Step 3: Build transactional capability into every touchpoint

Building transactional capability into the virtual style experience is just one of the ways Cue is working to ensure customers can transact at every moment and touchpoint. Another channel Lenton saw gaining popularity is connected social commerce.

“Even with our shipping platform, we are injecting recommendations into it, so we’re looking to give the opportunity to interact on these touchpoints and ideally transact,” he said. “It needs to be at every touchpoint. We’re also working on pioneering payments to happen with an email, rather than have to click through and go through a traditional checkout.”

Step 4: Remove friction in every experience

Throughout the crisis, Cue has worked to remove friction in other ways. One early step was doubling the returns period and taking away returns costs.

“Using our data, we also looked at customers who had not shopped with us online or recently, and put credit on their accounts to say thanks,” Lenton said.

It’s this mindset that’s driving Cue to bring even more digital and data capability to the physical realm.

“If someone looks at a product online, we can follow them around the Internet, send them emails to flag the things like may or have liked, give them an incentive, or if they add it to cart, even better. But what’s traditionally been lacking is that automation in a digital engagement sense being available to physical engagement,” Lenton said. “In the next eight weeks, we will make an announcement on bringing something to market that’s next level around that.

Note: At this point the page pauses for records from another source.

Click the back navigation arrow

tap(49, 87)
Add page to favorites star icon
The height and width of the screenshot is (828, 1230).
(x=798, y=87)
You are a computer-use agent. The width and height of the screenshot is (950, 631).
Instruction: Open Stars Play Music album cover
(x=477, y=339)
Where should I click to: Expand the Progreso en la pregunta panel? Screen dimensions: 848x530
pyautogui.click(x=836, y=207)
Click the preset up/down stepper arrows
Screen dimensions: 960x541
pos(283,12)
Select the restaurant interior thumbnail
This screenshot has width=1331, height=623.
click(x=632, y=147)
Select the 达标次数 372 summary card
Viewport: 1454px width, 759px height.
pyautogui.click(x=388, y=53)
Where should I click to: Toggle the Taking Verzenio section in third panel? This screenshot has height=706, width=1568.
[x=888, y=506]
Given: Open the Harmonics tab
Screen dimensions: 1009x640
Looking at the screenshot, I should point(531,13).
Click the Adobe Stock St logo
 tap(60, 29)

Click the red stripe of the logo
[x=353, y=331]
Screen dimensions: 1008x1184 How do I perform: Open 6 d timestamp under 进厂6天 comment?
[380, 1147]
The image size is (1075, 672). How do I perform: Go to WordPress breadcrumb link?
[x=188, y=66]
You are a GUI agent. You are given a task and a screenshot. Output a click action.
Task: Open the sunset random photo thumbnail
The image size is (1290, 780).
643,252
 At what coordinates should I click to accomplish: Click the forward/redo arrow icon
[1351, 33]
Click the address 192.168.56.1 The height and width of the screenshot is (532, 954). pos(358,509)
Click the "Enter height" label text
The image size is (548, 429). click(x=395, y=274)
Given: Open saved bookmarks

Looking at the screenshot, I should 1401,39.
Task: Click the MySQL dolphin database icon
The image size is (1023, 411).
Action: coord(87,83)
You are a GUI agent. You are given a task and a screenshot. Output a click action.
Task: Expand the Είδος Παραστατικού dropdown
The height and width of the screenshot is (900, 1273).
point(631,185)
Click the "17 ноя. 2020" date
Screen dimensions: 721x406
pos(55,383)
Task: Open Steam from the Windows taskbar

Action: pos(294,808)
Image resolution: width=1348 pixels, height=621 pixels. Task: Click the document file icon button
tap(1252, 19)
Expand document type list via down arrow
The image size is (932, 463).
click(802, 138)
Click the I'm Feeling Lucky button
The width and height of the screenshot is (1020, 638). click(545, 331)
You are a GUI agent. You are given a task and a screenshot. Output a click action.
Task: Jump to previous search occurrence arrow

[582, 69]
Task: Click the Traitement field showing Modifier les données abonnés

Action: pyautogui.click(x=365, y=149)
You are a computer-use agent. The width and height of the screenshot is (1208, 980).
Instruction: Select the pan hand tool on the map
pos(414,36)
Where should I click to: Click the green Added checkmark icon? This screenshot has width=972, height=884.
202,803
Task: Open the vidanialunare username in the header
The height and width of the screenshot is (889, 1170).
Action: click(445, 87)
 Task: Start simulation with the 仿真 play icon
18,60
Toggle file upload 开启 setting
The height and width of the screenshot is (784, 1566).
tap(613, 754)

“Why shouldn’t we be able to provide that next level of customer experience and automation, such as letting customers know when an item is low stock, or on sale, with a direct connection from the person they engage with in-store? It’s imperative we engage with customers in a holistic sense rather than look at them as online or offline customers – that’s a thing of the past.”  

While stores are now open, Lenton said Cue recognised customers are making a conscious effort to visit. Again, that’s another motivator for bringing online and offline even closer together.

“That intent is different to pre-pandemic,” he said. “We’re not seeing the traditional browsers in retail. If customers come to the store, it’s about providing technology that will help facilitate those customer experiences and needs. Post-pandemic, the key ultimately is frictionless retail and CX.”

Step 5: Have real-time insight into what customers want

What’s also been key is listening to what customers want, and in real time. For example, Lenton said Cue used social media to ask customers what they wanted from the brand - from frequency of communication to occasion and new arrivals. Those insights also helped inform product production. Cue has a four-week design to shop floor turnaround.

“Using that, and understanding what product we had at the time and what was coming through, we significantly adjusted products quickly,” Lenton said. “We toned down some of the ‘glitter’ and event wear… and we had some great editorial on what to wear in Zoom meetings.

“Having those levers with 500,000 customers as part of the loyalty program, we could target them with right product at right time and use levers based on inventory and the trends through the pandemic to stay relevant and engaged.”